Problem to work on:
Please find every line in the entries below that contains the string "each", and copy it.

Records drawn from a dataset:
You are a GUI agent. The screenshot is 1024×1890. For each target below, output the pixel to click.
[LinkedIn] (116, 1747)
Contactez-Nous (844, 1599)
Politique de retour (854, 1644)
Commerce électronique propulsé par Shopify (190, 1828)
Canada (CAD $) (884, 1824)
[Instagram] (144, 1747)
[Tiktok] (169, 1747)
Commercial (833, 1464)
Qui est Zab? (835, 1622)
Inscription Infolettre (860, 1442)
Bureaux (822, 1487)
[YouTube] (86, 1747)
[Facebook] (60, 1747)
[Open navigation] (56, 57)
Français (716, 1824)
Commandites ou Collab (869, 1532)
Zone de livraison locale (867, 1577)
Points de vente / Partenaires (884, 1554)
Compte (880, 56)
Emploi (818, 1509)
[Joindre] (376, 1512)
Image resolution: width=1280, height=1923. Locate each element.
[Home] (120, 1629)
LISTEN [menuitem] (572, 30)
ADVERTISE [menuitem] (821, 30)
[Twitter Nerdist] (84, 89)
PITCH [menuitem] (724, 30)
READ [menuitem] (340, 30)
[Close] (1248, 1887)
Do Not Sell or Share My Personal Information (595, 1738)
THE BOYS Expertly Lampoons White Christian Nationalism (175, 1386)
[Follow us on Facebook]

Your response:
You are a GUI agent. The screenshot is 1024×1890. For each target below, output the pixel to click.
Image resolution: width=1280, height=1923. Locate each element.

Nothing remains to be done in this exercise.